Um rebuliço tomou de assalto os pedestres que circulavam pela Praça da Alfândega, no Centro Histórico de Porto Alegre, na manhã de 10 de março de 1973. Quem cruzava o piso com desenho ondulado da Rua da Praia acabou atraído a espiar, perplexo, a concha que cobria um pesado telefone de ferro.
Primeiro orelhão da cidade, o equipamento era do tipo moedeiro, com um disco fazendo as vezes de teclado numérico. O estranho objeto estava cercado por servidores da Companhia Riograndense de Telecomunicações, a CRT, ato registrado por uma fotografia em preto e branco.
Com o fone fora do gancho, o retrato mostra um homem de calça social escura, paletó em tons claros e gravata. É Firmo Bernardes, designado para uma missão: faria a chamada inaugural. Funcionário exemplar, ligou para o chefe de todos na empresa.
— Presidente, está inaugurado o orelhão da Praça da Alfândega. É o Firmo quem está falando — esclareceu o técnico-chefe da seção de instalação e manutenção da rede matriz, que acolhia a região central.
A experiência foi contada pelo próprio Firmo ao historiador Rogério Rodrigues Verlindo, 67 anos. Curador da memória da CRT até os últimos suspiros da estatal, Verlindo foi convidado por GZH a destrinchar a imagem que registra o fato de 50 anos atrás.

########################################

▶ [Enunciado]:
Diga se cada afirmação abaixo está de acordo com o texto sobre o primeiro orelhão, respondendo sim ou não e citando literalmente o trecho que decide a questão.
1. O primeiro orelhão da cidade funcionava com moedas e tinha um disco no lugar do teclado numérico.
2. Firmo Bernardes fez a chamada inaugural para um colega da seção de instalação e manutenção.
3. Verlindo ouviu o relato da experiência da boca do próprio Firmo.
As entradas que vêm em seguida não têm relação alguma com o texto sobre o primeiro orelhão.

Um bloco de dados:
########################################

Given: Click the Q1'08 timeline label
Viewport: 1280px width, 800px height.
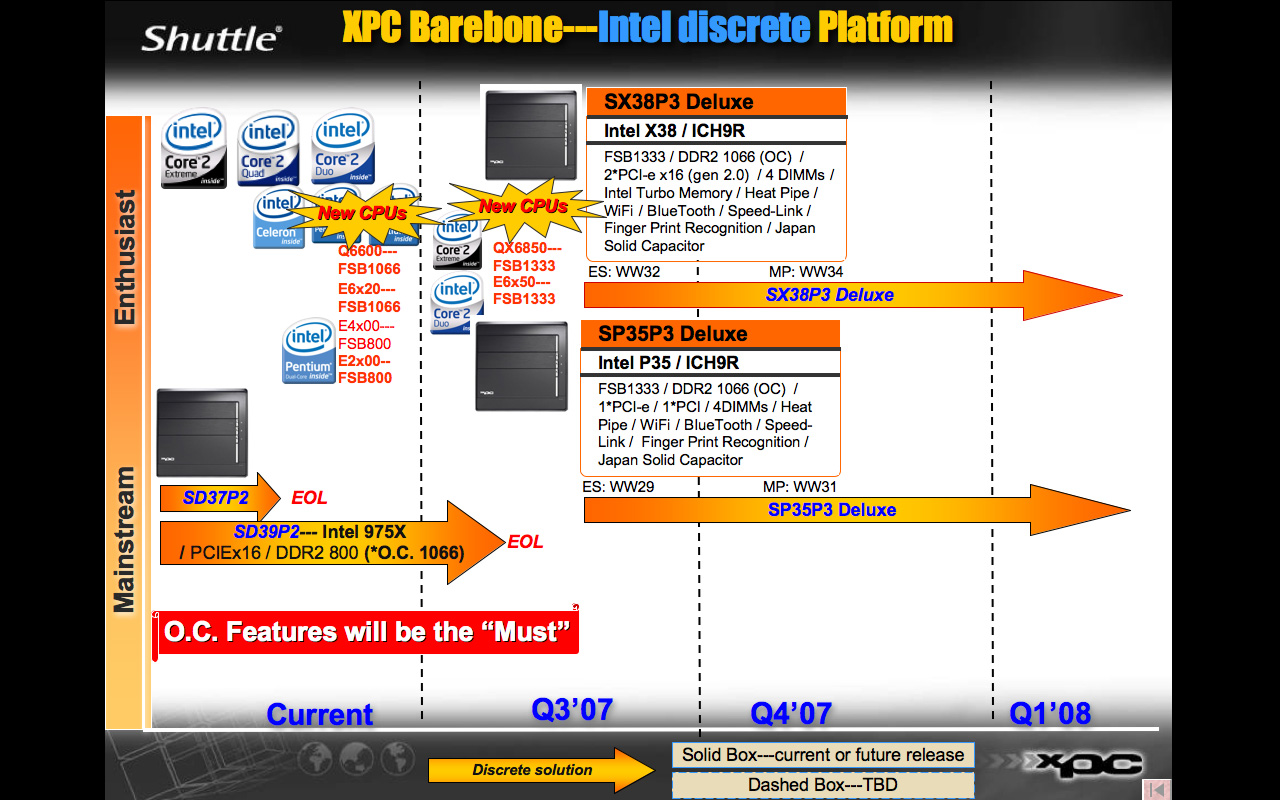Looking at the screenshot, I should (x=1049, y=713).
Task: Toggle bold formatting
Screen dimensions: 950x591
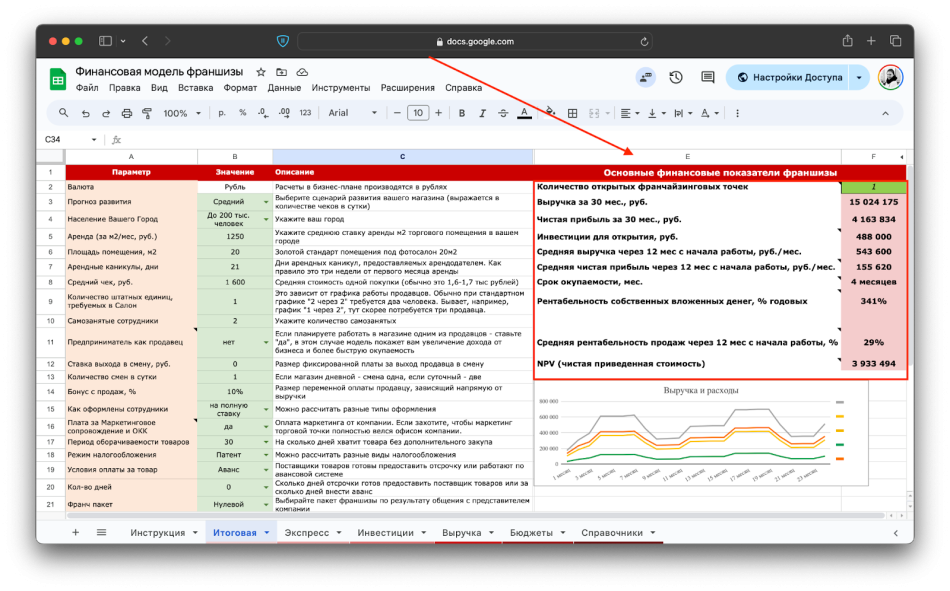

########################################

▶ [Resposta completa]:
1. Sim: "o equipamento era do tipo moedeiro, com um disco fazendo as vezes de teclado numérico"
2. Não: "ligou para o chefe de todos na empresa"
3. Sim: "A experiência foi contada pelo próprio Firmo ao historiador Rogério Rodrigues Verlindo"